Excerpted passage:
The relatively low percentage of Black residents getting the COVID-19 vaccine still concerns Hamilton County leaders. Their latest plan to boost vaccination rates involves a high-tech bus. 

County commissioners want to bus to bring the COVID-19 vaccine and health care services into Black communities. 

On Tuesday, the three commissioners passed a resolution instructing staff to come up with a plan to purchase a bus, customized it with medical equipment and develop a plan to go into underserved areas throughout the county to deliver COVID-19 vaccine. 

“What we’re proposing today, it’s more than a bus,” said Commissioner Alica Reece, who proposed the program called the Hamilton County Equity and Resources Mobile Tech Bus. “This is designed to restore confidence in public health and bring economic resources to the community.”

Hamilton County has done relatively well, ranking second in the state for the percentage of Black residents vaccinated. But it’s still a small percentage, with only 1 in 10 of the county’s Black residents vaccinated as of March 23.  Roughly 1 in 4 county residents has gotten at least one shot, state data shows.

The county must still work out the details, such as the cost of the bus and who will run it. Reece wants to have it ready in April, though staff expressed misgivings that the purchase and remodeling of a bus could take longer. 

The goal is to offer walk-up vaccines without advance reservations at some point, Reece said. Currently, all of those getting the COVID-19 vaccine need an appointment.

 Ohio Gov. Mike DeWine expressed support for the idea of a mobile vaccination service in a news conference earlier this month at an East Walnut Hills senior center. Reece showed a clip of the news conference at Tuesday’s meeting. 

“I’ve talked to Alicia about this,” DeWine said at the event. “She’s absolutely right. It needs to be done.” DeWine added that the idea of mobile vaccination clinics also could be used in rural areas.

Federal COVID-19 relief dollars, as well as private donations, would pay for the Hamilton County bus, Reece said. Kroger has pledged $20,000 and agreed to help staff it, she said. 

The bus would continue delivering health services throughout the community after the pandemic. It will be retrofitted with wi-fi, ultra-cold freezers to transport the vaccine, a pharmacy, examination tables, a chair to draw blood and other medical accessories.

Data shown:
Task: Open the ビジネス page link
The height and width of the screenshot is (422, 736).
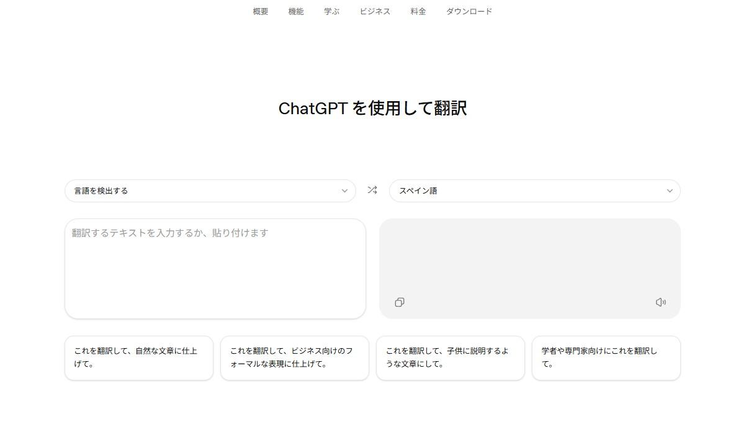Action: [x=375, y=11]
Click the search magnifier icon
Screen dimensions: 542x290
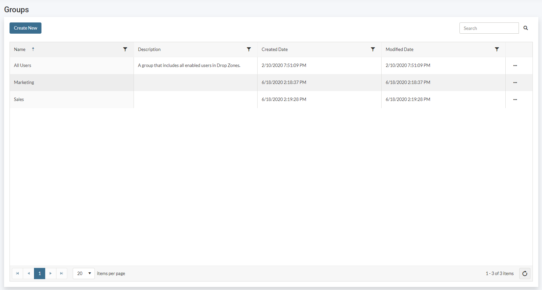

What you will do: Rewrite the article's passage starting with "The goal is" and going on through "need an appointment.", changing "walk-up" to "drop-in". The entries that come after the article are separate material and have no connection to it.

Answer section:
The goal is to offer drop-in vaccines without advance reservations at some point, Reece said. Currently, all of those getting the COVID-19 vaccine need an appointment.